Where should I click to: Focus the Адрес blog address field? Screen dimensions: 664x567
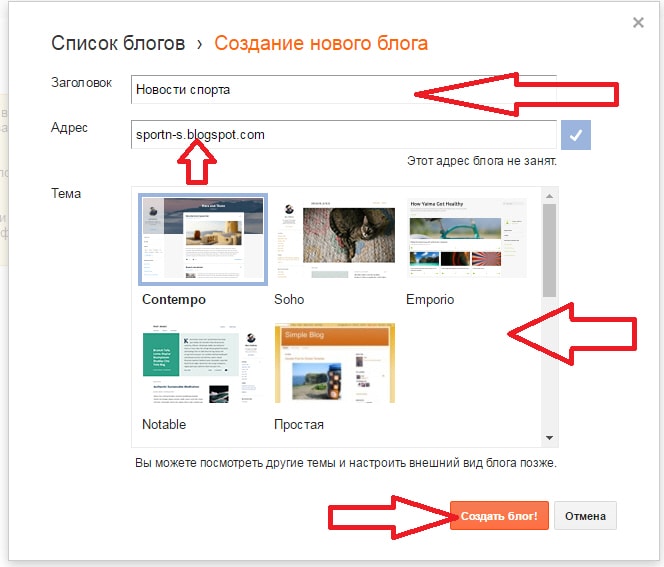click(343, 135)
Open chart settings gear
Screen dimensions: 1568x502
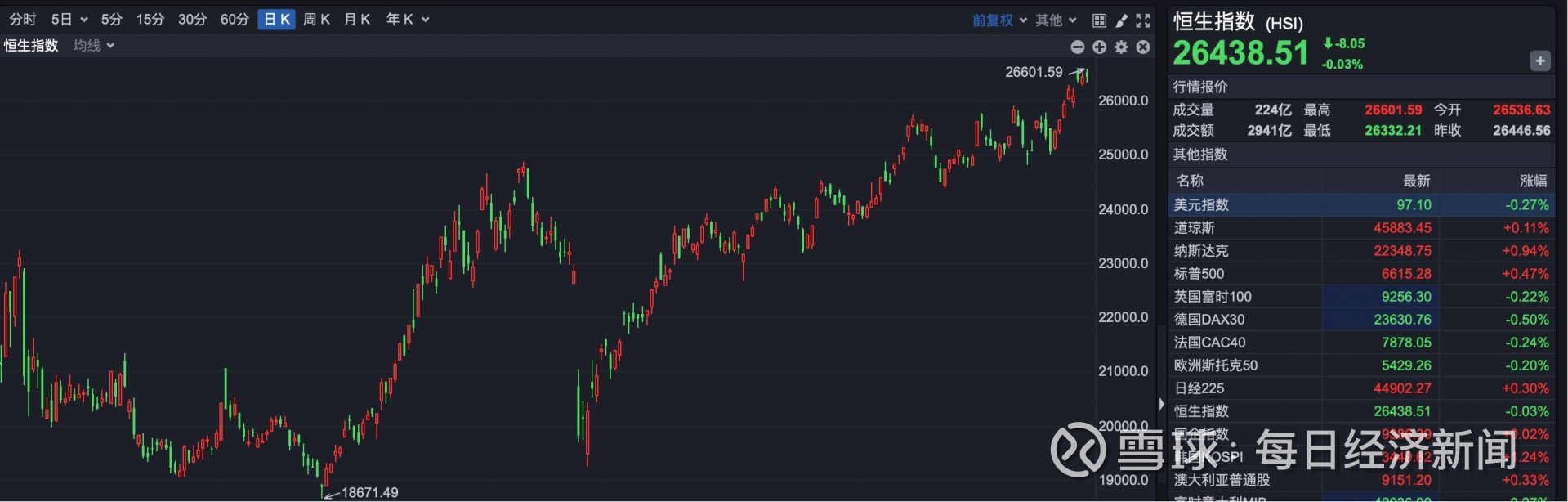1121,47
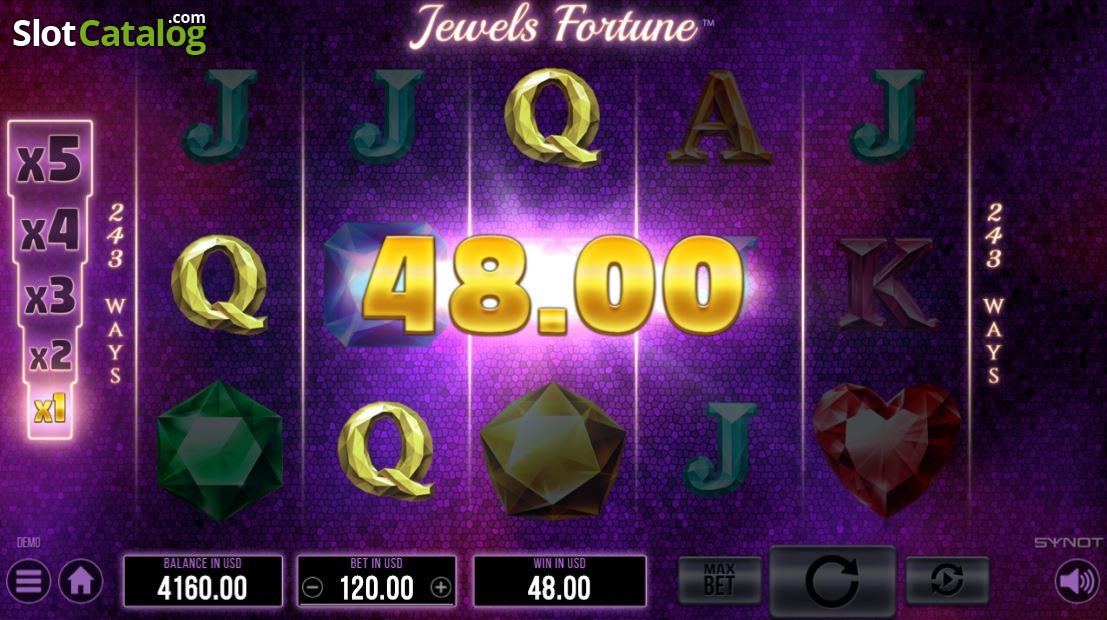
Task: Select the highlighted x1 multiplier
Action: 50,409
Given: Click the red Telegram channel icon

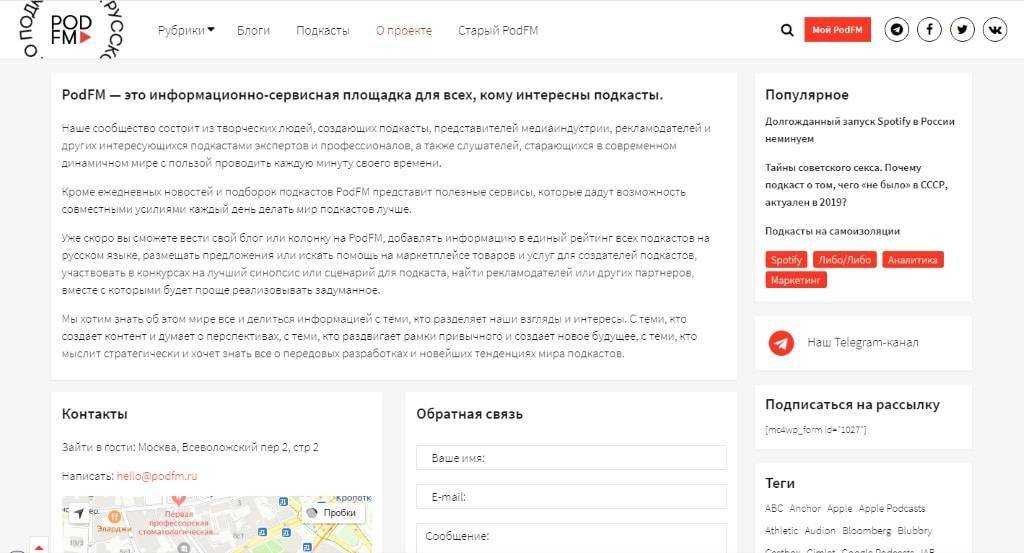Looking at the screenshot, I should pyautogui.click(x=781, y=343).
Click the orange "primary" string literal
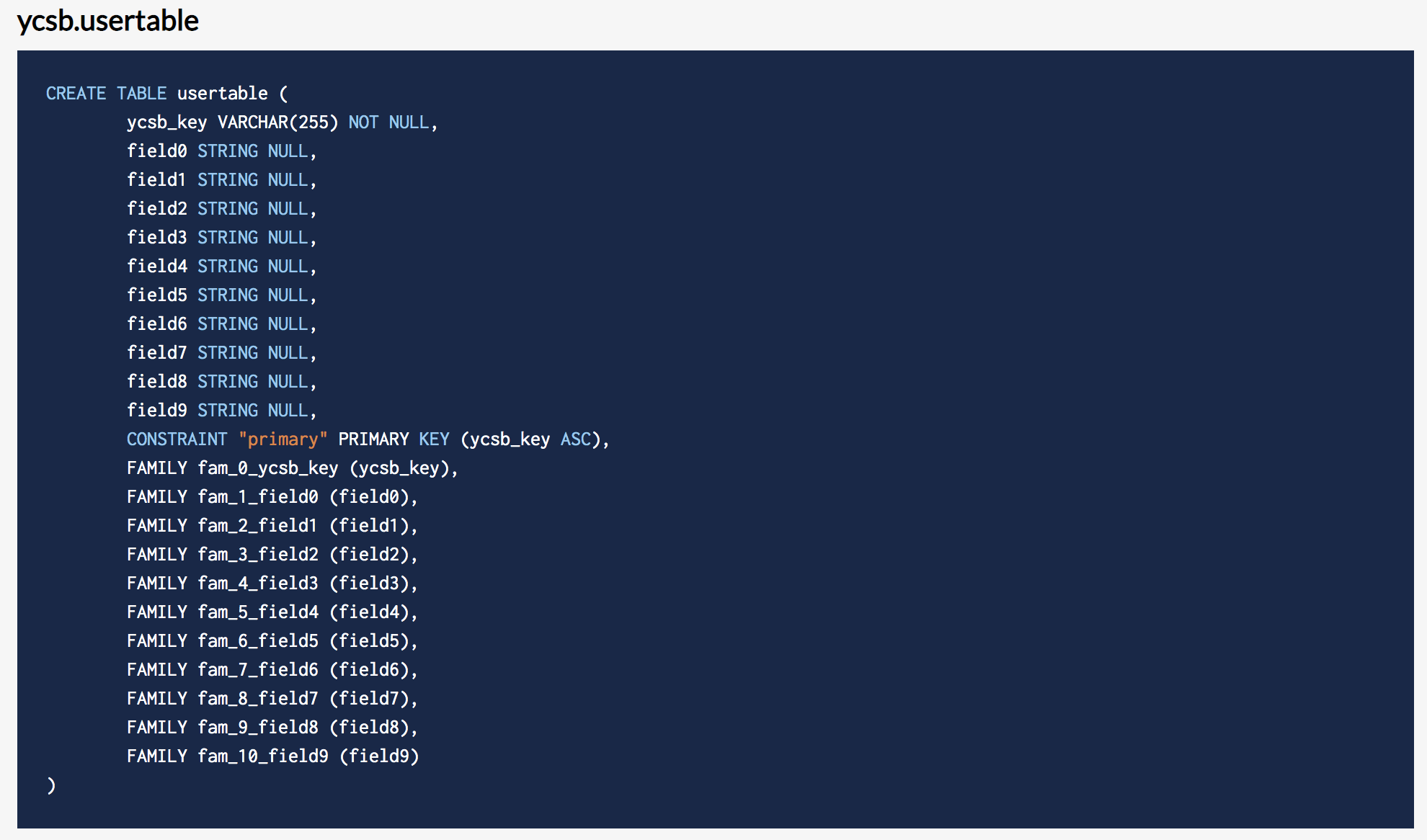The height and width of the screenshot is (840, 1427). (x=283, y=439)
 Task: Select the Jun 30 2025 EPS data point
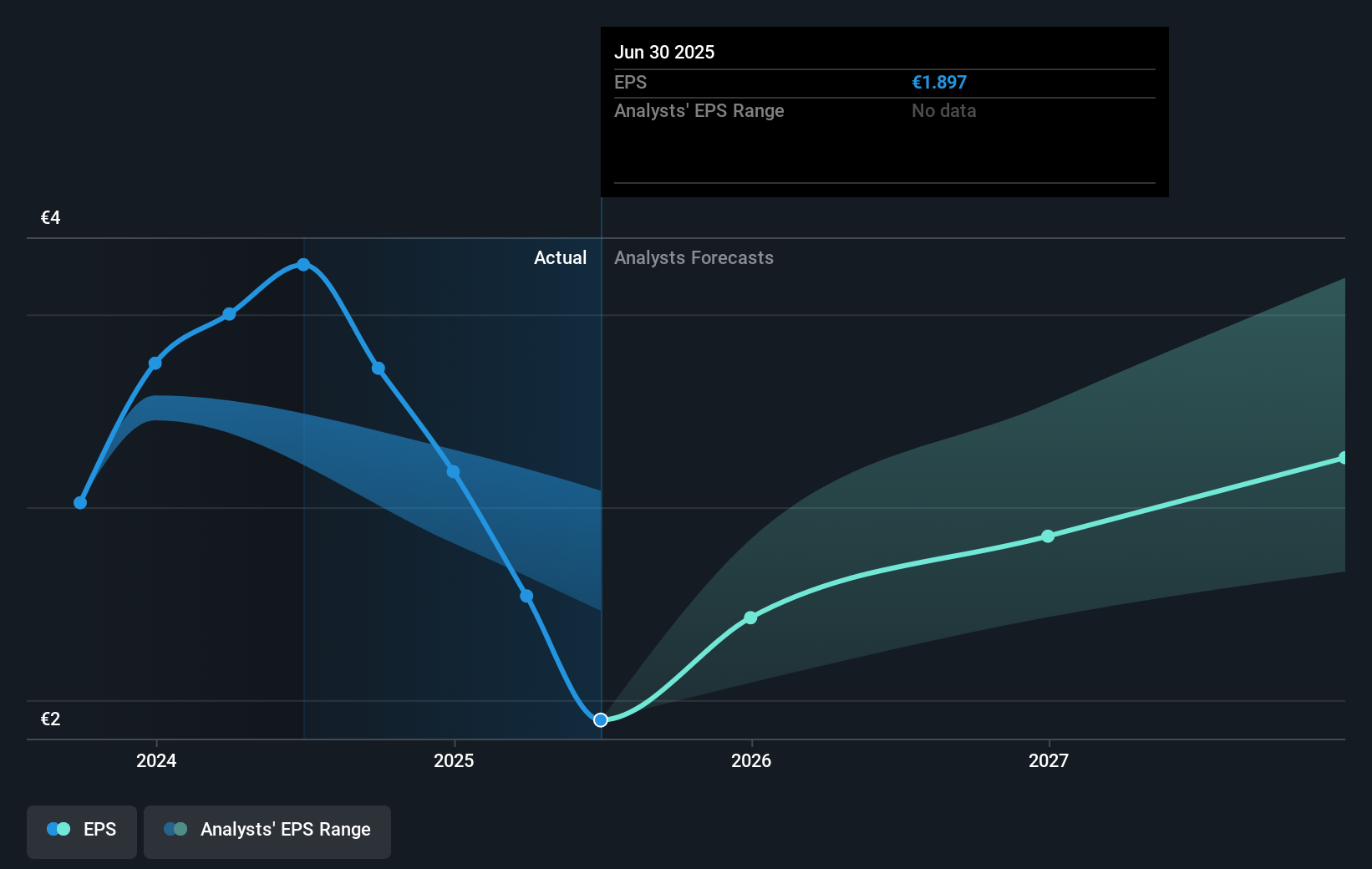(x=601, y=720)
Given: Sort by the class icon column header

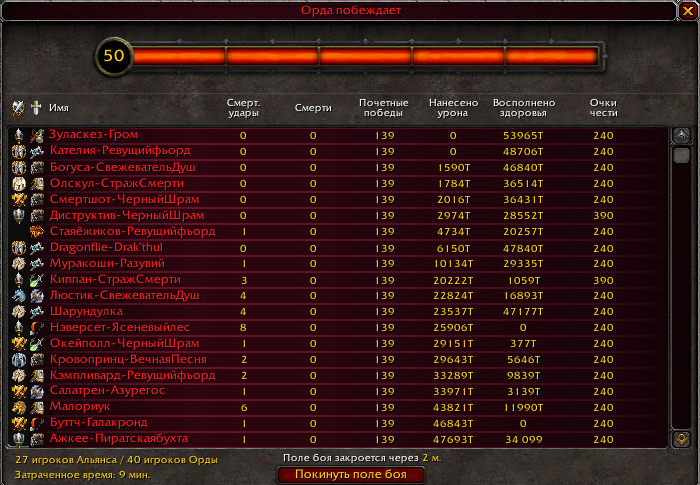Looking at the screenshot, I should (x=36, y=108).
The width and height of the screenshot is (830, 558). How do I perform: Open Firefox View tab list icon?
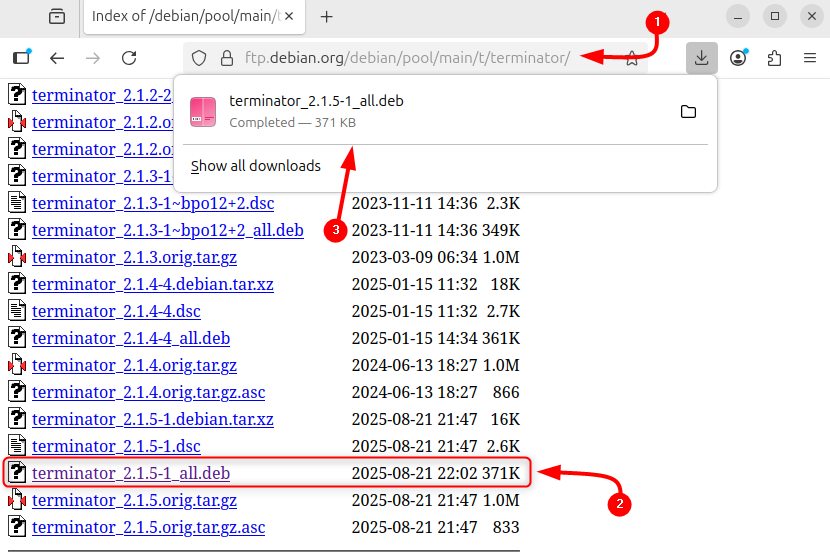[57, 16]
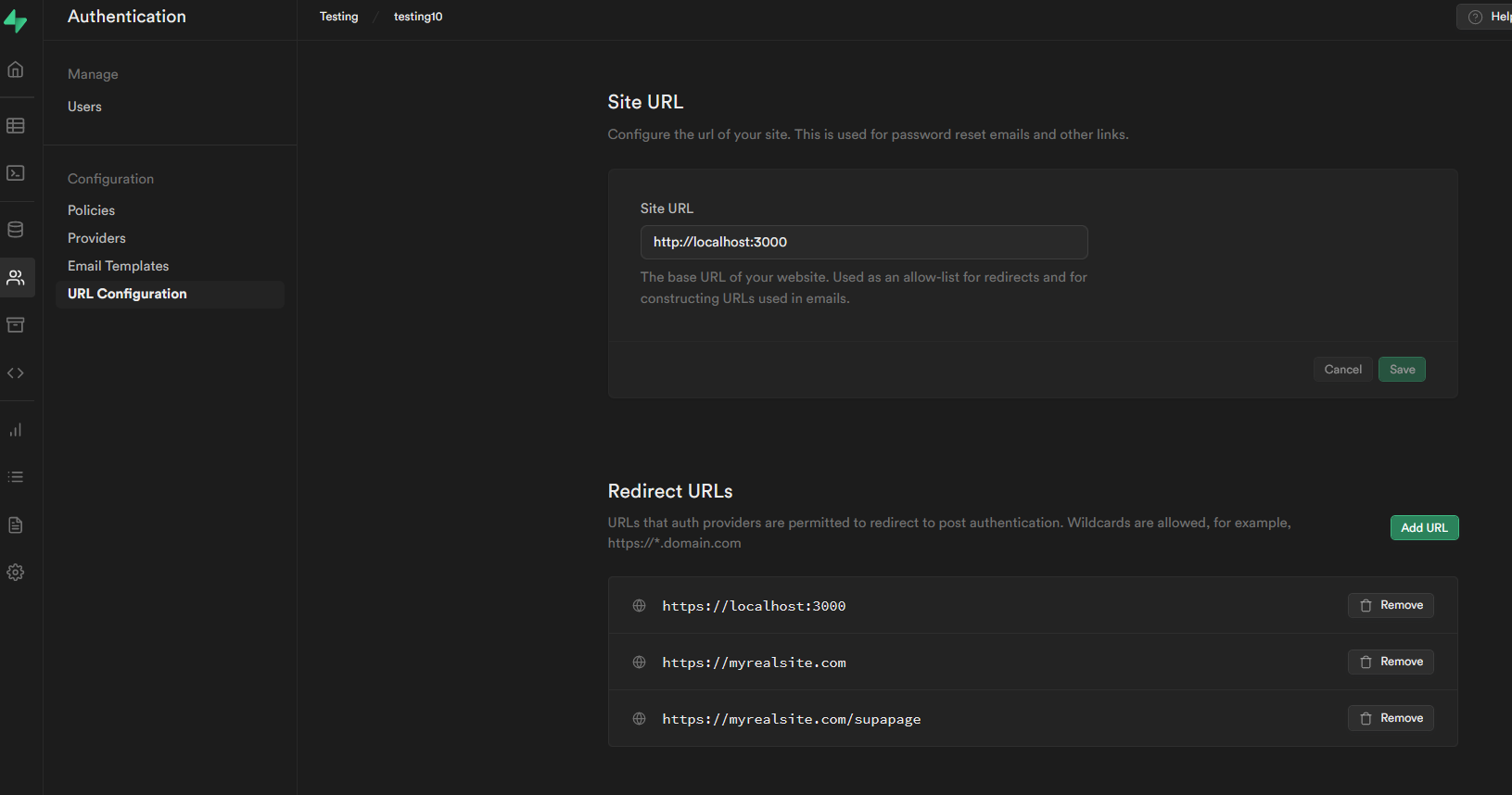Click the Site URL input field
Screen dimensions: 1512x795
863,242
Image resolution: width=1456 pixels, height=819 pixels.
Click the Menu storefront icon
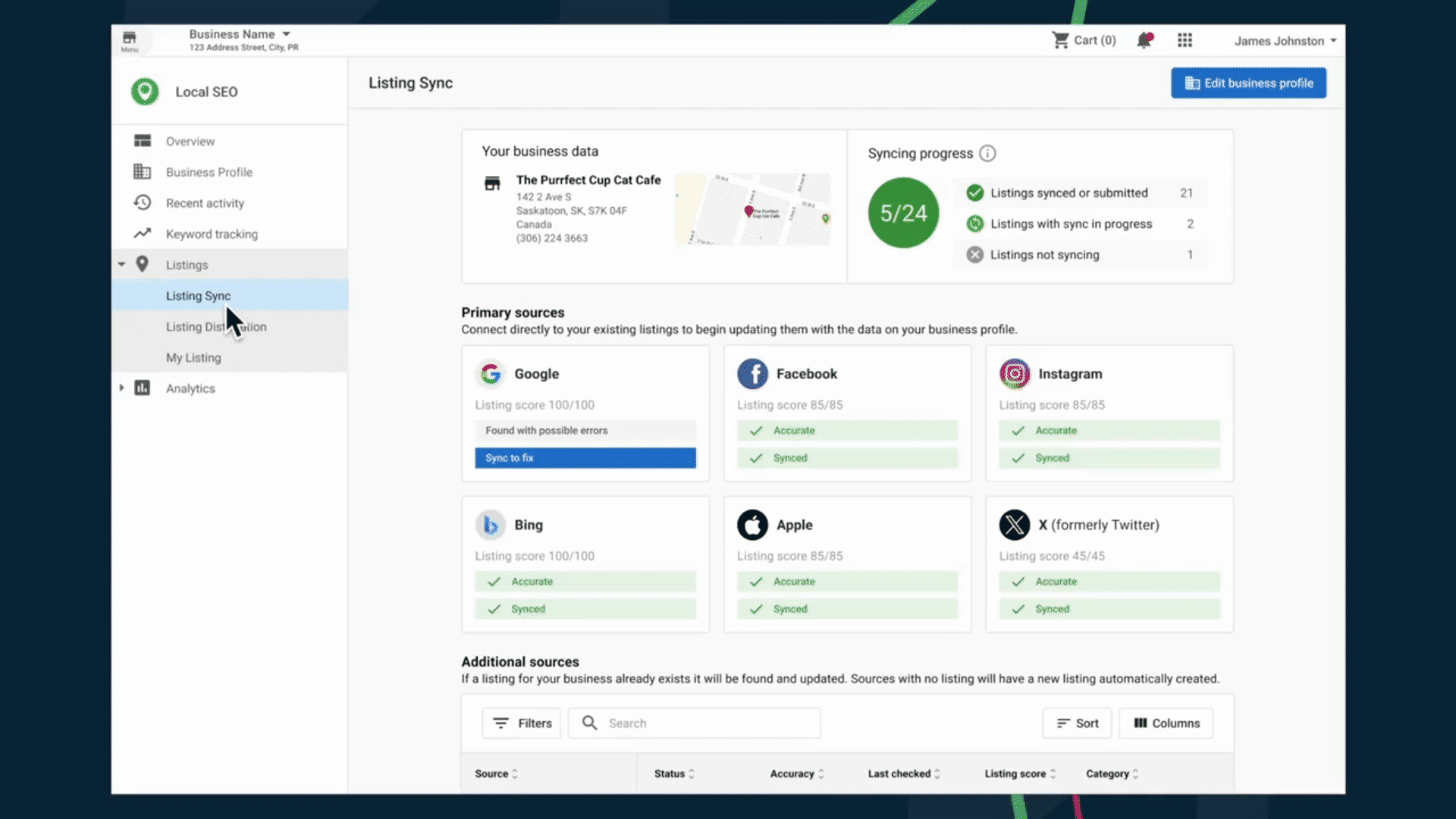pos(130,40)
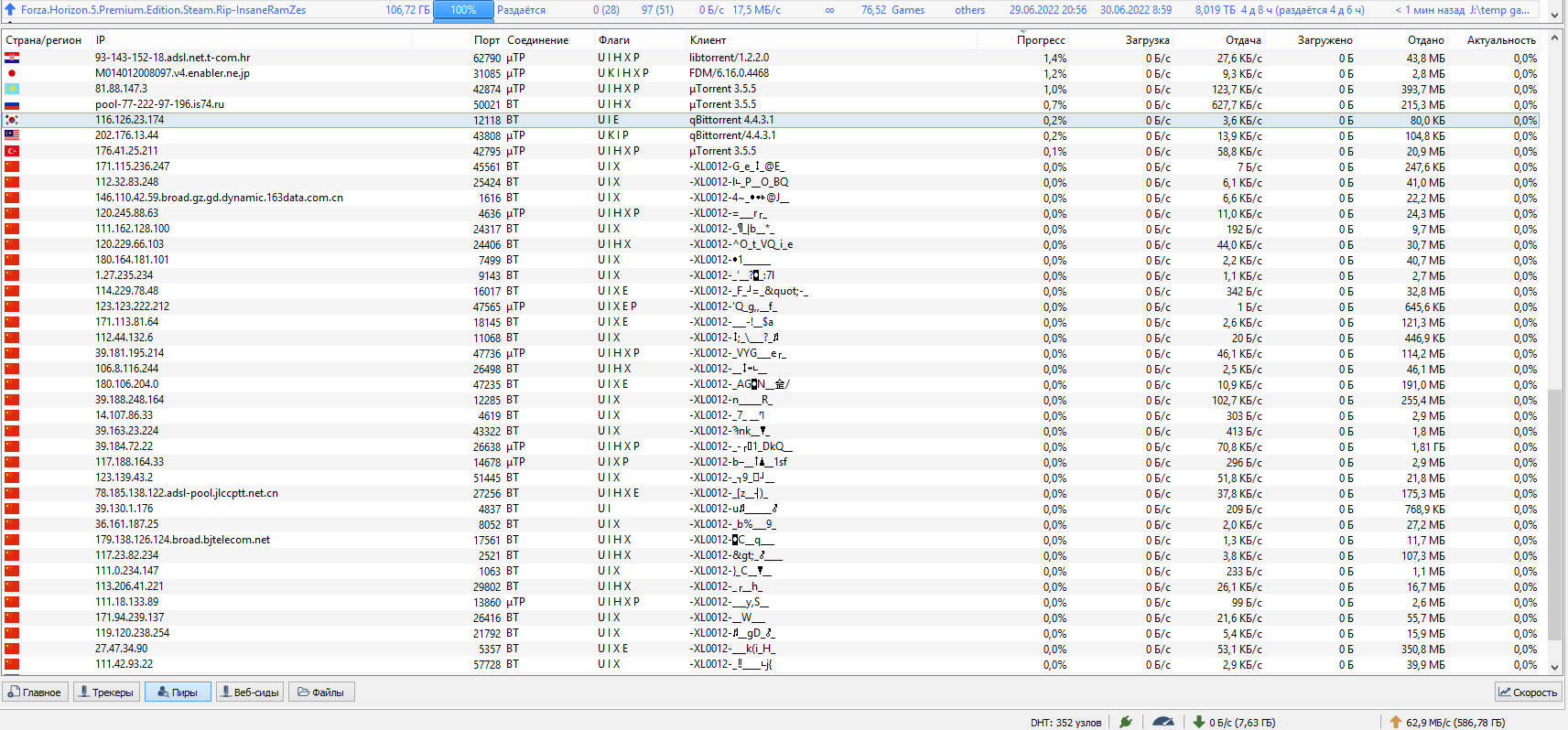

# The task
Reproduce every one of the records above word for word, leaving out the pictures.

# Answer to the exercise
Where should I click to: Focus the Адрес blog address field? Screen dimensions: 664x567
click(343, 135)
Open chart settings gear
Screen dimensions: 1568x502
1121,47
Task: Select the highlighted x1 multiplier
Action: 50,409
Given: Click the red Telegram channel icon

Looking at the screenshot, I should pyautogui.click(x=781, y=343).
Click the orange "primary" string literal
The height and width of the screenshot is (840, 1427). (x=283, y=439)
 Task: Select the Jun 30 2025 EPS data point
(x=601, y=720)
Given: Sort by the class icon column header

Looking at the screenshot, I should (x=36, y=108).
The width and height of the screenshot is (830, 558). How do I perform: Open Firefox View tab list icon?
[57, 16]
Click the Site URL input field
Screen dimensions: 1512x795
863,242
Image resolution: width=1456 pixels, height=819 pixels.
Click the Menu storefront icon
pos(130,40)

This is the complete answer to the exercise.